▶ **Task objective**:
When you reach the line that contains "Select 취업네트워크 in the sidebar", begin copying exactly, and continue through the last line of the data; no pictures belong in the copy.

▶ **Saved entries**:
* * * * * * *
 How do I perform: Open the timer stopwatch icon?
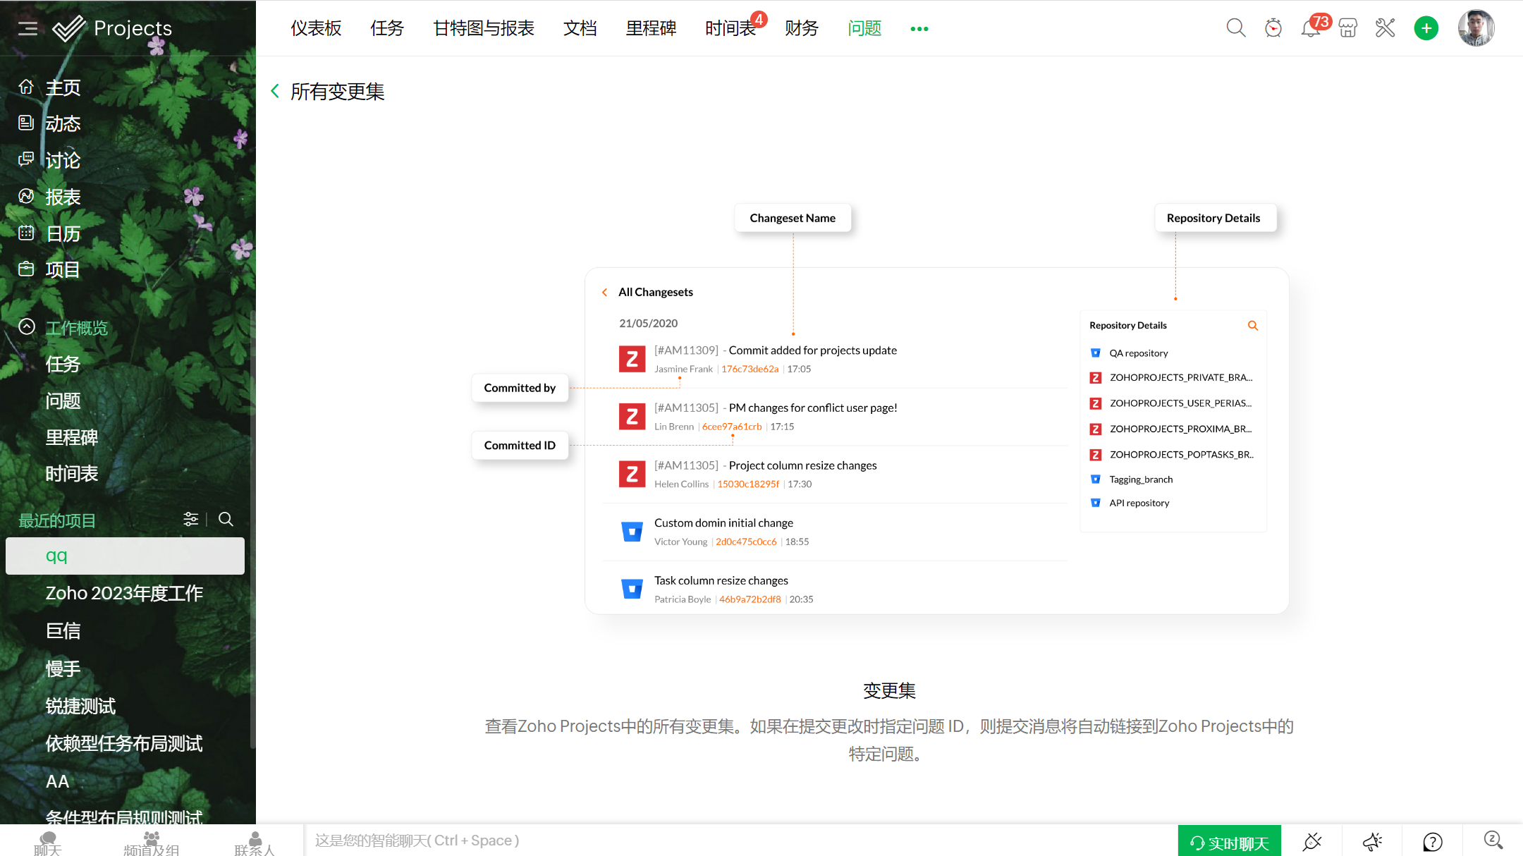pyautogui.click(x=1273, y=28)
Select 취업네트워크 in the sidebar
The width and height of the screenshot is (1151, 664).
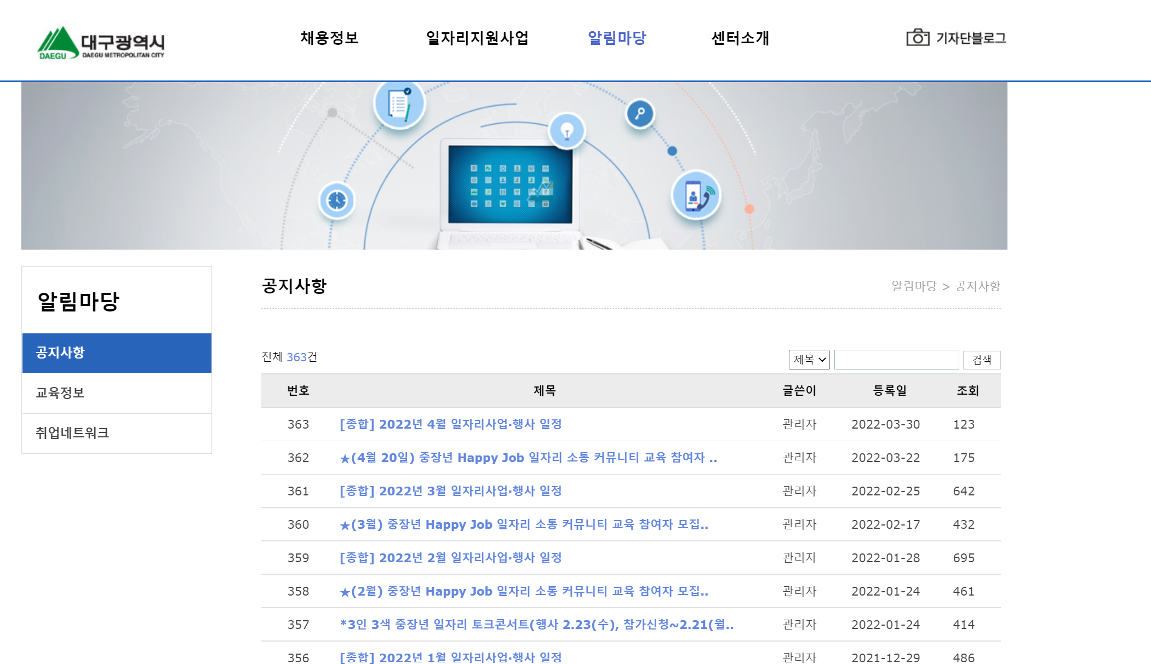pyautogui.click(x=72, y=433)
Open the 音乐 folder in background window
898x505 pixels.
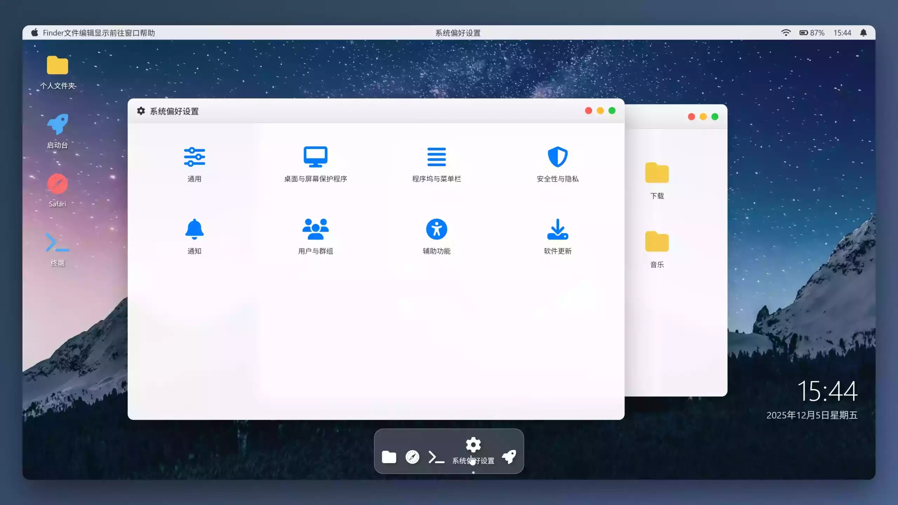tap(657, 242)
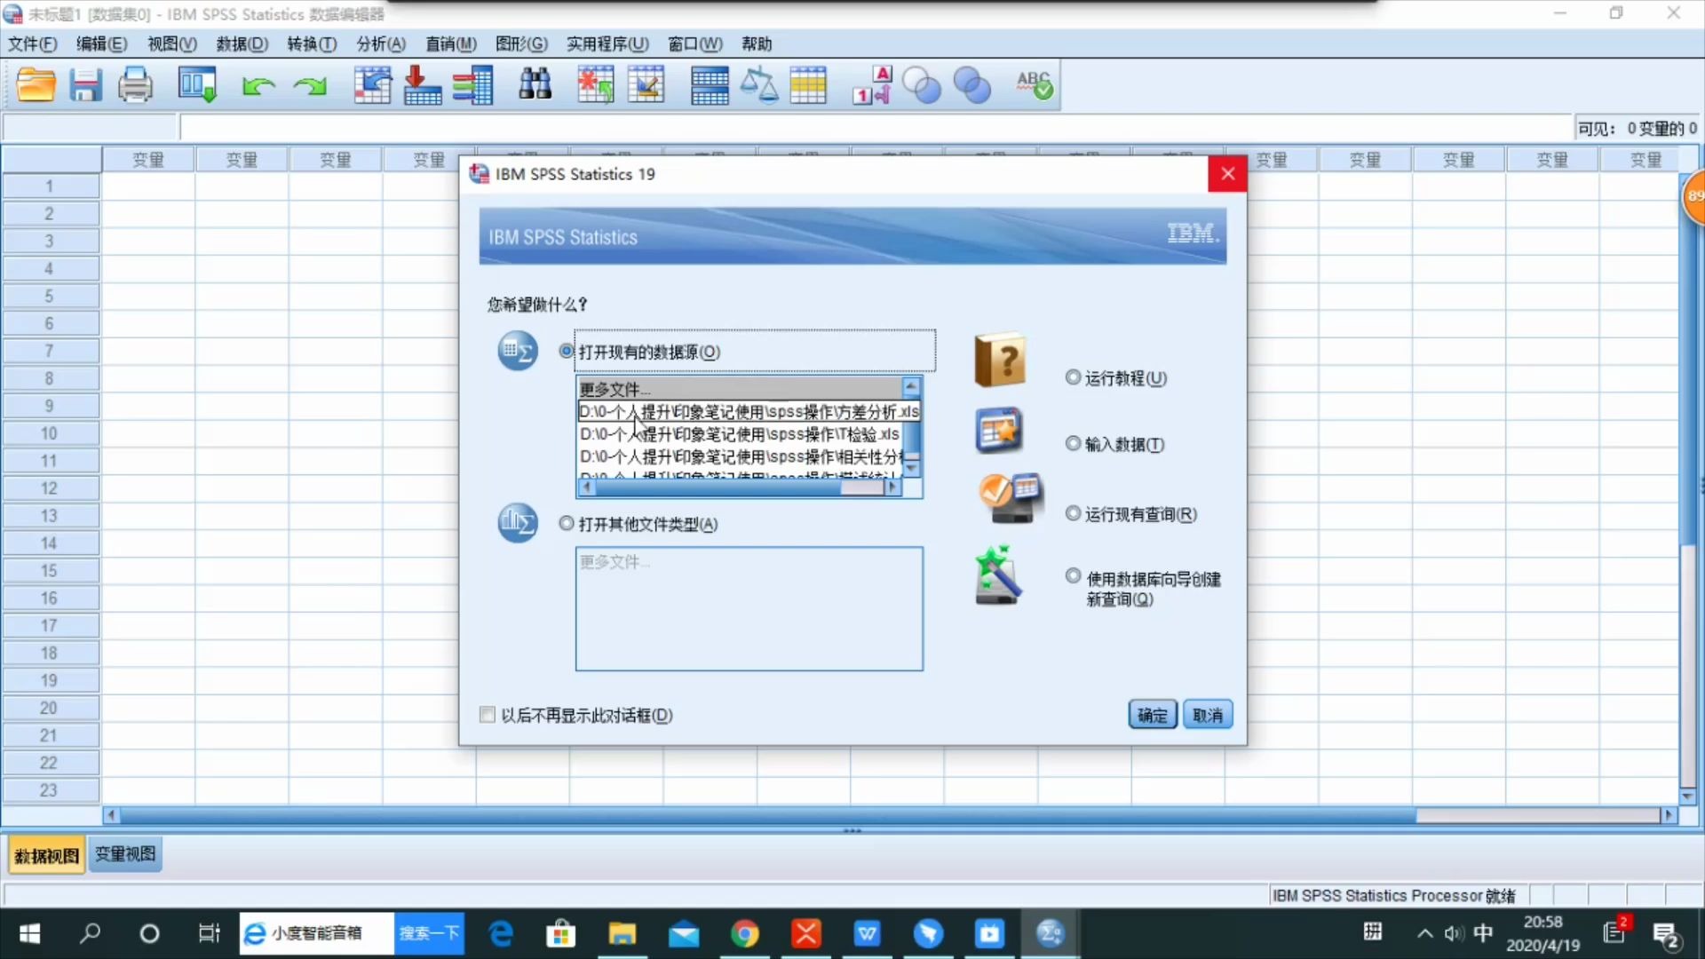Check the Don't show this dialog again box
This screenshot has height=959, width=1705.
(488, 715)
* * * * * * *
▶ **Result of this task**:
Select 취업네트워크 in the sidebar
The width and height of the screenshot is (1151, 664).
pyautogui.click(x=72, y=433)
Open the 音乐 folder in background window
898x505 pixels.
tap(657, 242)
Check the Don't show this dialog again box
This screenshot has height=959, width=1705.
(488, 715)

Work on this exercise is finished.